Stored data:
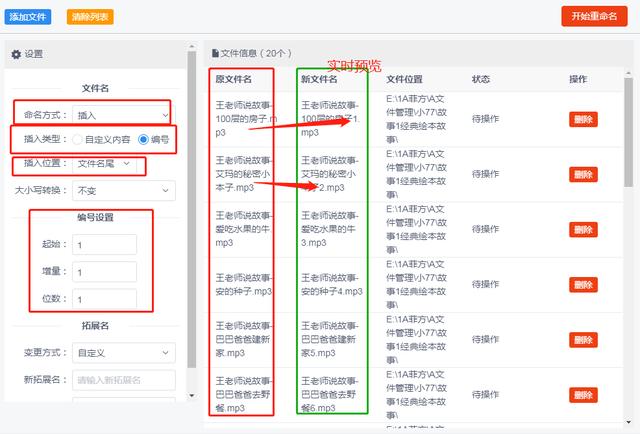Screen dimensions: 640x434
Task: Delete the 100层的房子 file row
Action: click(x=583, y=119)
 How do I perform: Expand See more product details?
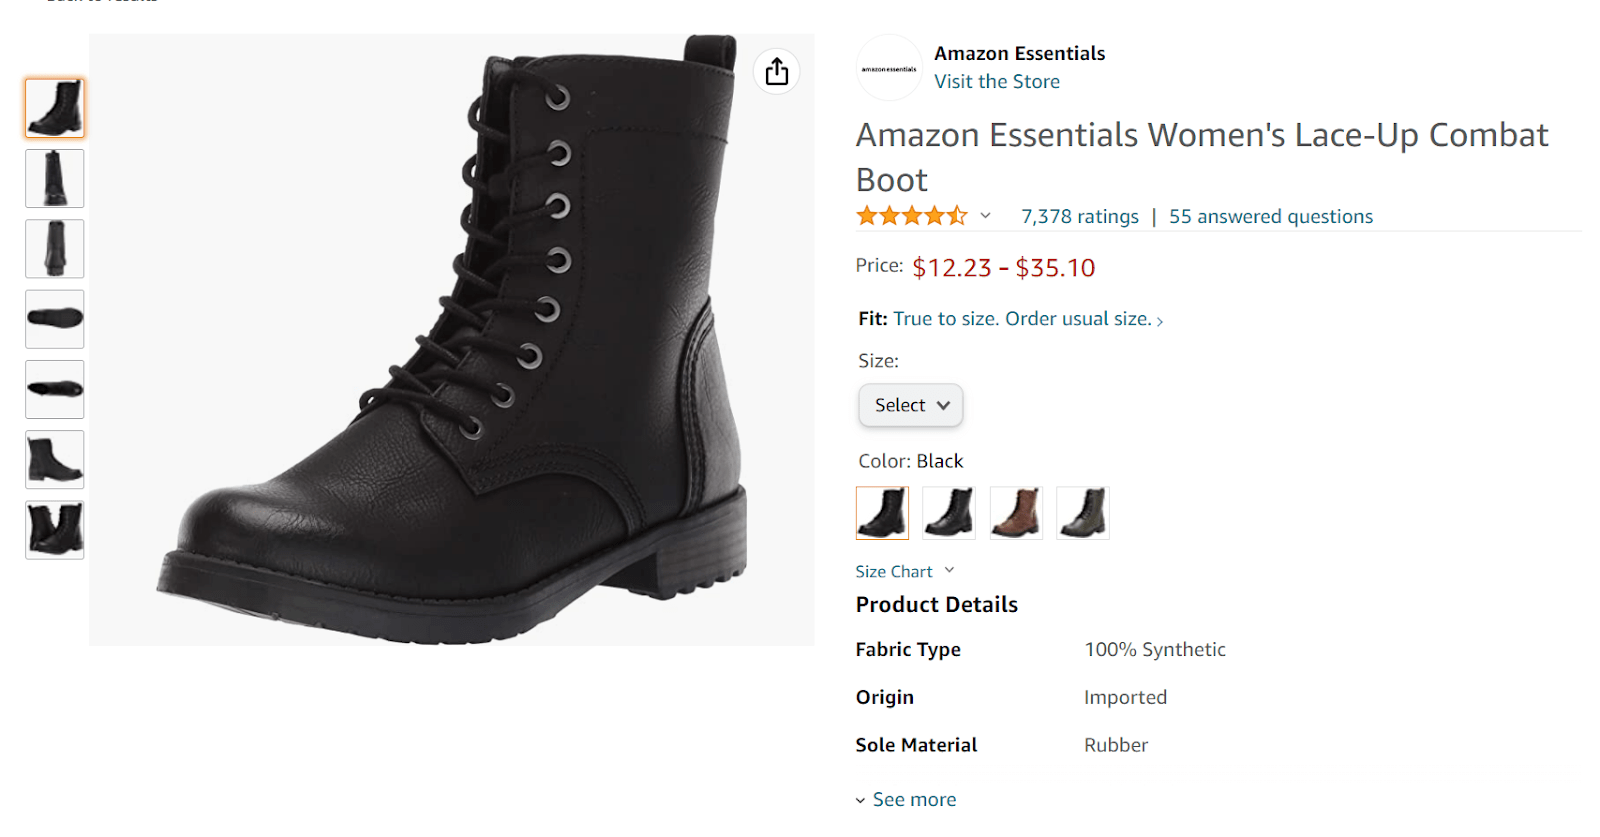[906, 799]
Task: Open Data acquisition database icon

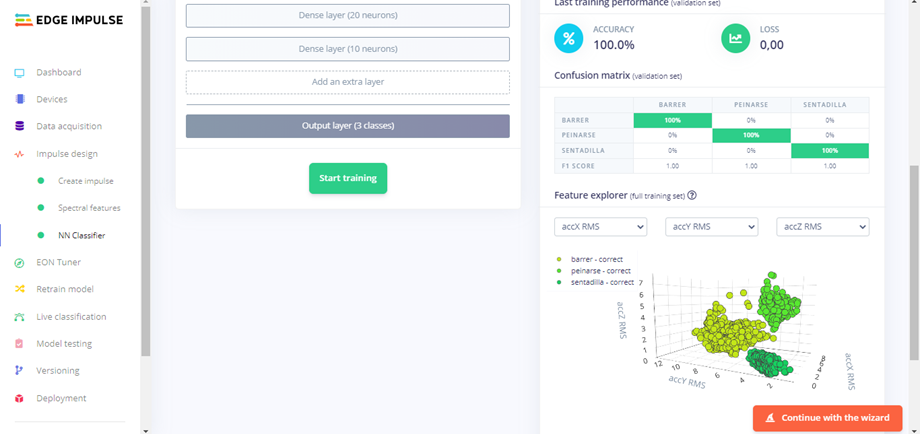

== Exercise prompt ==
Leaving the pictures out, copy exactly the lines from the line that contains "How do I perform: Expand" to the last line of the data, both ends included.

== Completed task ==
 How do I perform: Expand See more product details?
[906, 799]
Task: Open Data acquisition database icon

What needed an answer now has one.